:: Work required ::
Rewrite the lines of the listing below as a numbered list, starting with the line that contains "Where should I click to: Click the" and going on through the end of the listing. Leave out blank lines and the pictures.

(Click-target data)
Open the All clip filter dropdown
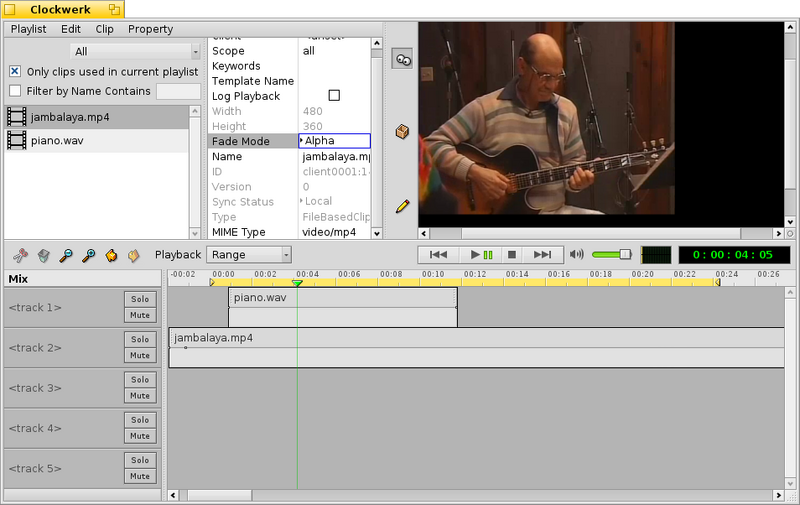 [135, 52]
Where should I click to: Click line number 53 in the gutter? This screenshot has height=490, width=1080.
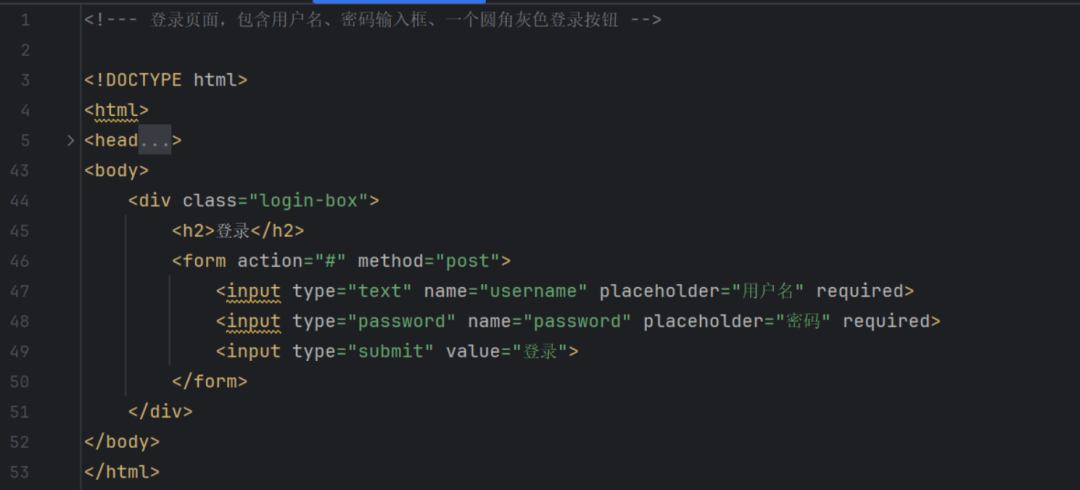point(20,472)
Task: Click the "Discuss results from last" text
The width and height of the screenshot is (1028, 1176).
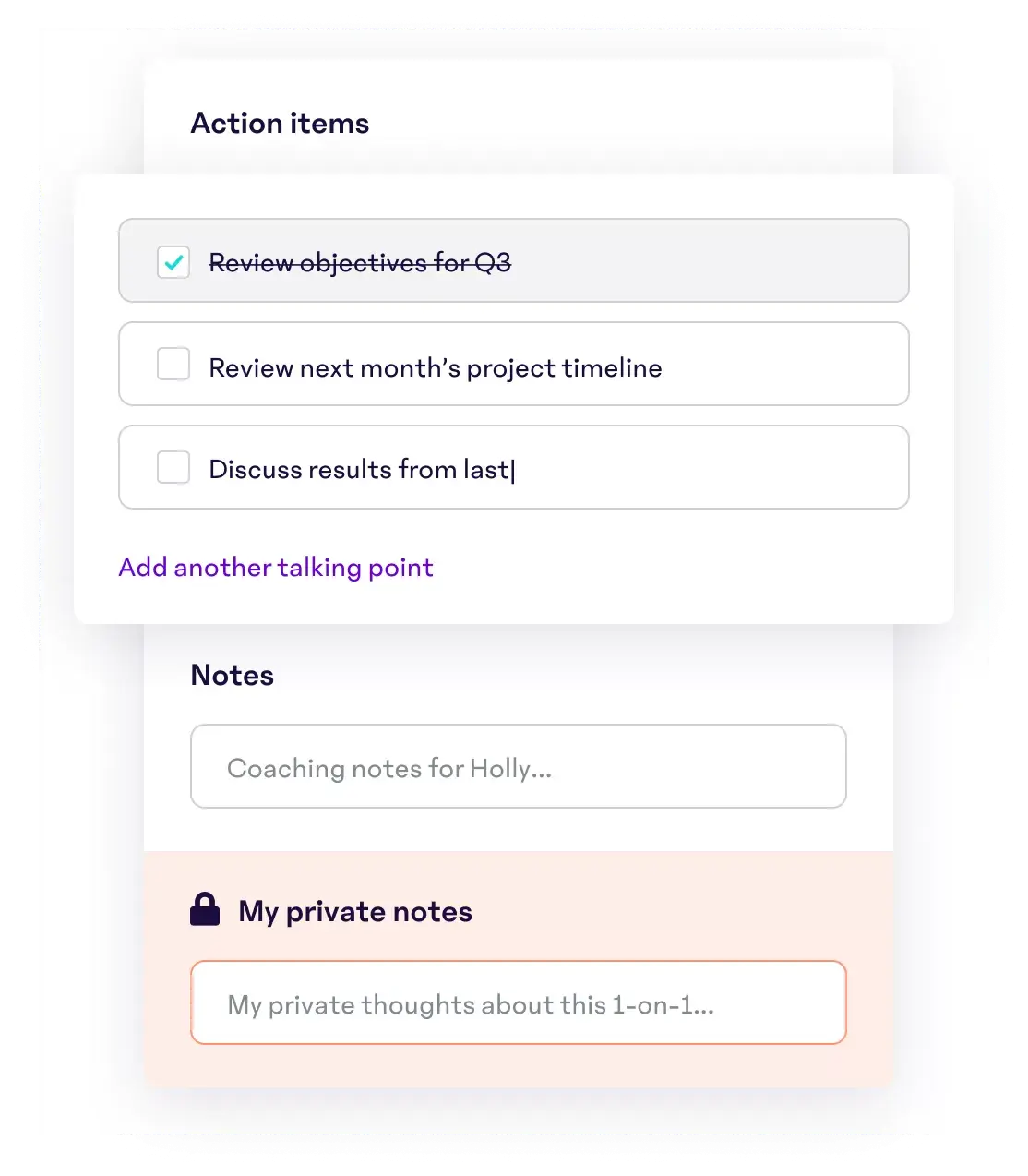Action: click(x=358, y=470)
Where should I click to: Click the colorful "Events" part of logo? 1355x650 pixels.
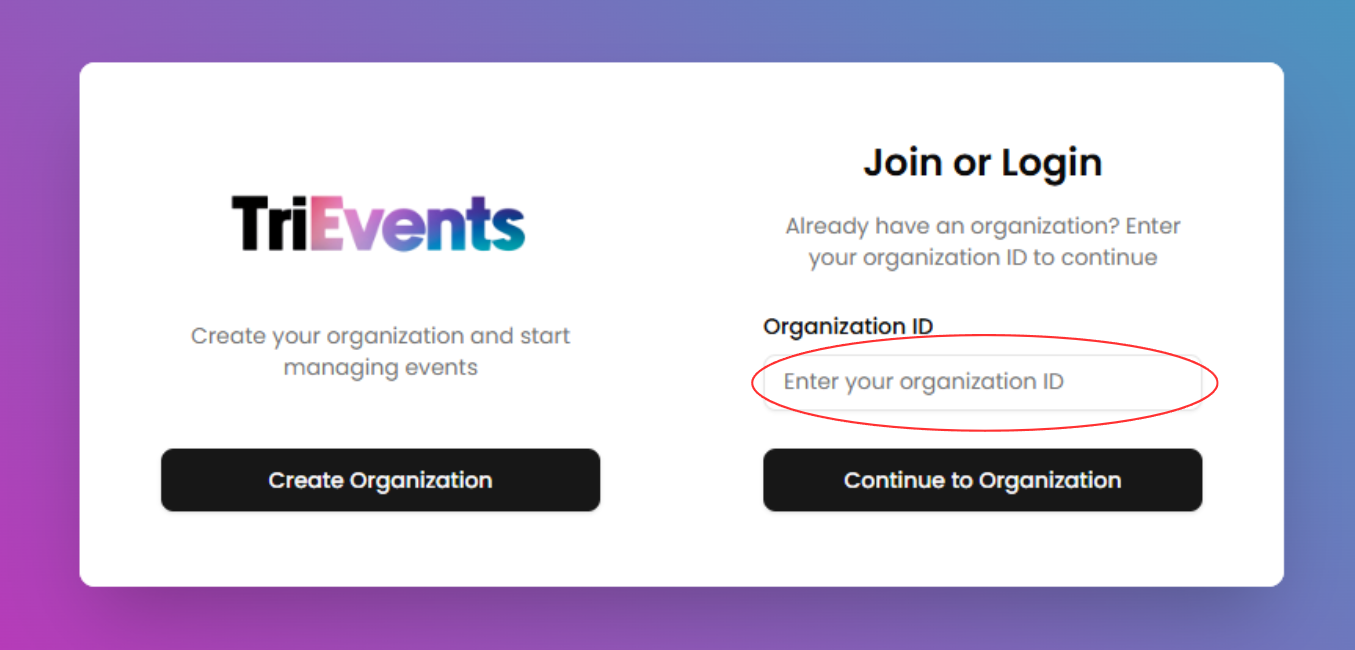[x=418, y=224]
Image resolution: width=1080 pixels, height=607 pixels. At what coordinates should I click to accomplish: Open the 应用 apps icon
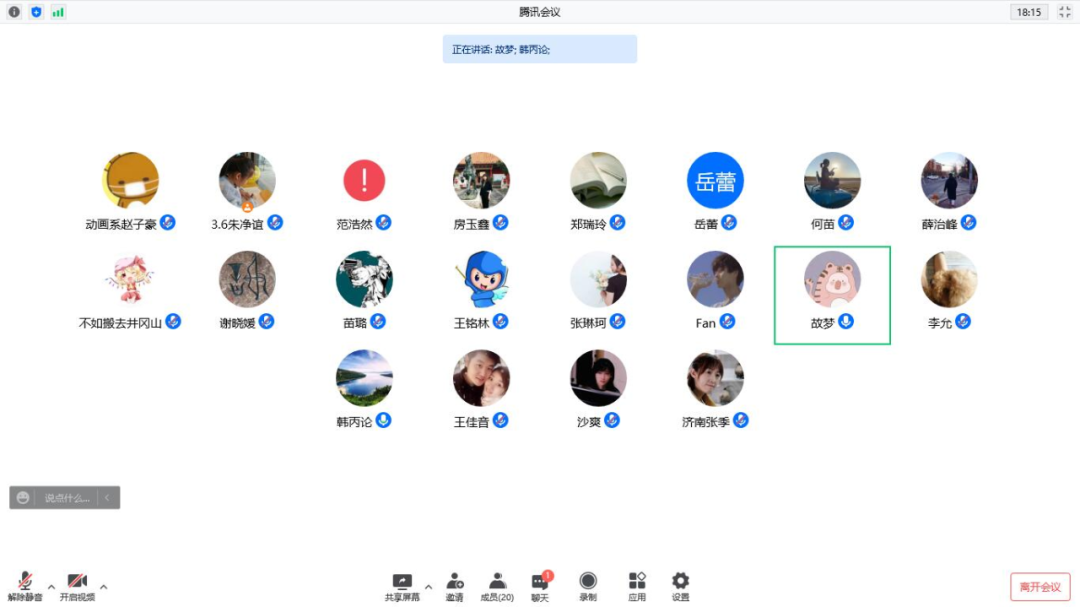[x=637, y=585]
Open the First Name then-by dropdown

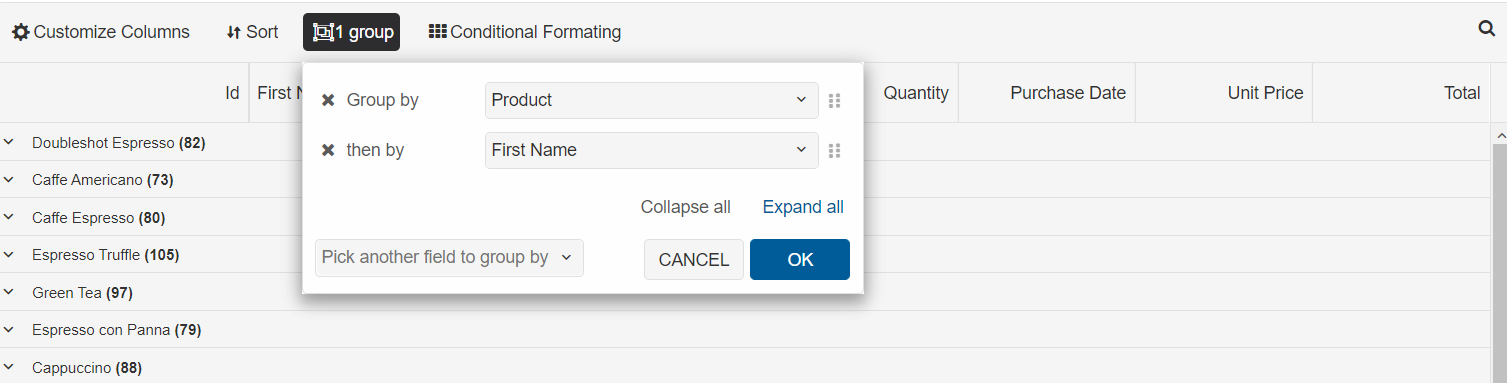point(652,150)
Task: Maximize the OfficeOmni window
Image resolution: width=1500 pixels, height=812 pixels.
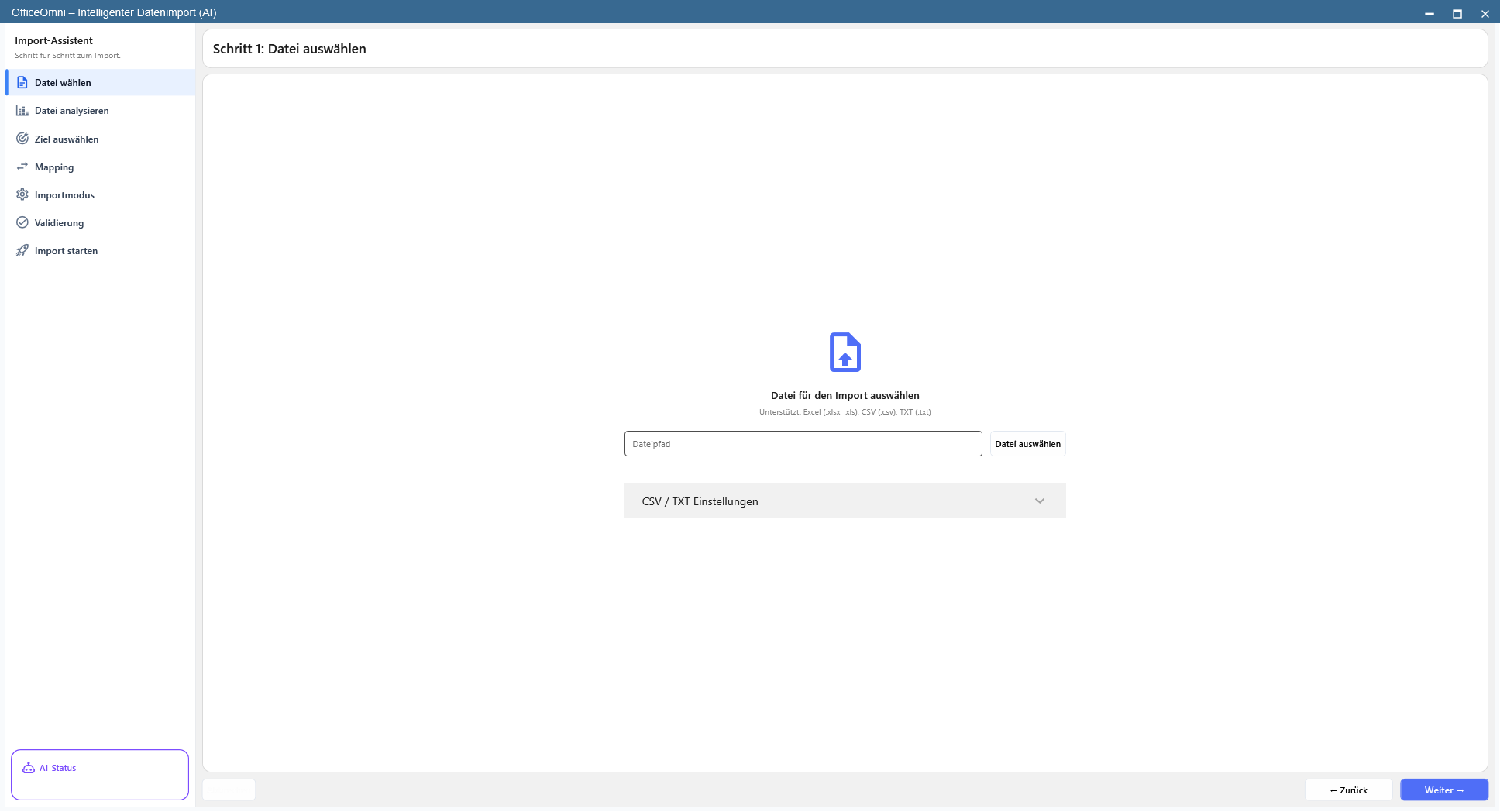Action: click(x=1457, y=13)

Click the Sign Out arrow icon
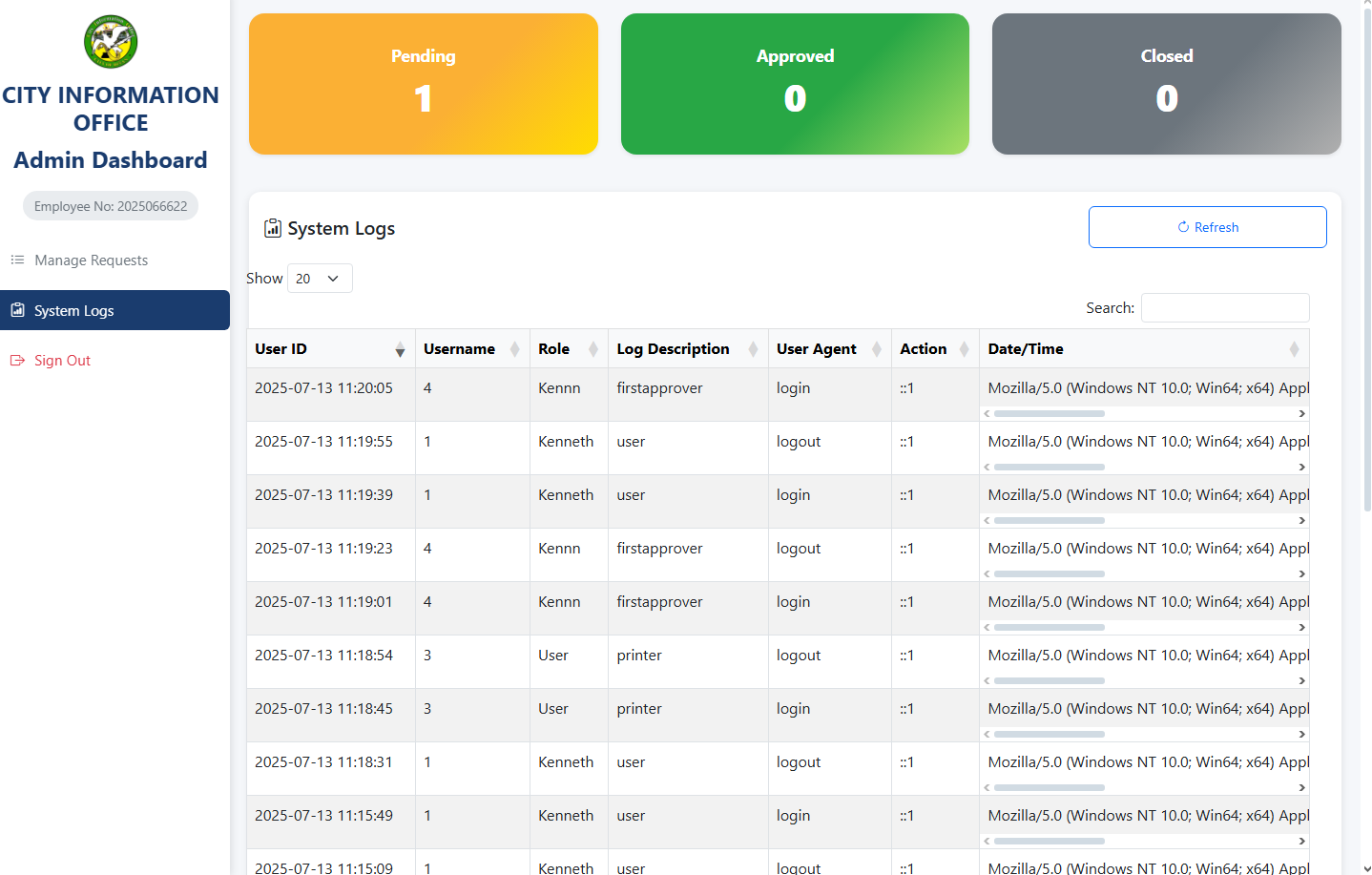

:: Solution for this problem ::
1. Where should I click to: Click the colorful "Events" part of logo? 1355x650 pixels.
2. [x=418, y=224]
3. Image resolution: width=1080 pixels, height=607 pixels. At what coordinates should I click to accomplish: Open the 应用 apps icon
4. [x=637, y=585]
5. Open the First Name then-by dropdown
6. point(652,150)
7. Task: Maximize the OfficeOmni window
8. Image resolution: width=1500 pixels, height=812 pixels.
9. Action: click(x=1457, y=13)
10. Click the Sign Out arrow icon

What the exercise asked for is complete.